The Methanesulfonato{[4-(N,N-Dimethylamino)Phenyl]Di-T-Butylphosphino}(2'-Amino-1,1'-Biphenyl-2-Yl)Palladium(II) intermediates can be detected by desorption electrospray ionization according to the previous work [3]. Upon mixing Methanesulfonato{[4-(N,N-Dimethylamino)Phenyl]Di-T-Butylphosphino}(2'-Amino-1,1'-Biphenyl-2-Yl)Palladium(II) in THF, a major ion corresponding to the cation of it at m/z 539 appeared in the acquired desorption electrospray ionization spectrum (DESI-MS). Figure 3 shows that once NaOtBu in MeOH was introduced and online mixed with Methanesulfonato{[4-(N,N-Dimethylamino)Phenyl]Di-T-Butylphosphino}(2'-Amino-1,1'-Biphenyl-2-Yl)Palladium(II), the sodium-adducted Pd⁰L species at m/z 394 was formed and immediately captured by MS. It is reasonable that sodiated Pd0L rather than the protonated Pd⁰L was detected because the reaction mixture has excess NaO^tBu. The inset in Figure 3 clearly shows the zoomed-in spectrum of [Pd⁰L + Na]+ at m/z 394, which exactly matches its theoretical isotopic peak distribution. With the ability to detect the catalytically reactive Pd⁰L species using the DESI-MS approach, the ability to detect other species is investigated within the reaction cycle. Premixing Methanesulfonato{[4-(N,N-Dimethylamino)Phenyl]Di-T-Butylphosphino}(2'-Amino-1,1'-Biphenyl-2-Yl)Palladium(II) with iodobenzene (PhI), and further mixing with NaOtBu, allowed the in situ generated Pd⁰L species to undergo oxidative addition with PhI to produce [LPdPh]⁺, which was successfully observed at m/z 448. Besides the observation of Pd⁰L (m/z 394) and [LPdPh]⁺ (m/z 448), generation of a new set of peaks at m/z 647 indicated the successful formation and detection of the PdII-amine complex, [LPd^IIPh(HN₂R)]⁺.

References

[1]Masuda et al. Late-Stage Functionalization of the Periphery of Oligophenylene Dendrimers with Various Arene Units via Fourfold C-H Borylation. Journal of Organic Chemistry, 2021, 86(21): 14433-14443.
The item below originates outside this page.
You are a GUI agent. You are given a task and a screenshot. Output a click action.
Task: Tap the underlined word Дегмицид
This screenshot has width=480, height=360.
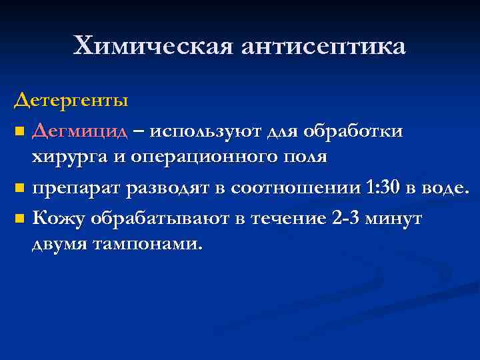pos(79,131)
[2]Bruno et al. Design and preparation of new palladium precatalysts for C-C and C-N cross- coupling reactions. Chem. Sci. 2013, 4, 916?920.

[3]Zheng et al. Capture of Reactive Monophosphine-Ligated Palladium(0) Intermediates by Mass Spectrometry. Journal of the American Chemical Society, 2015, 137(44): 14035-14038.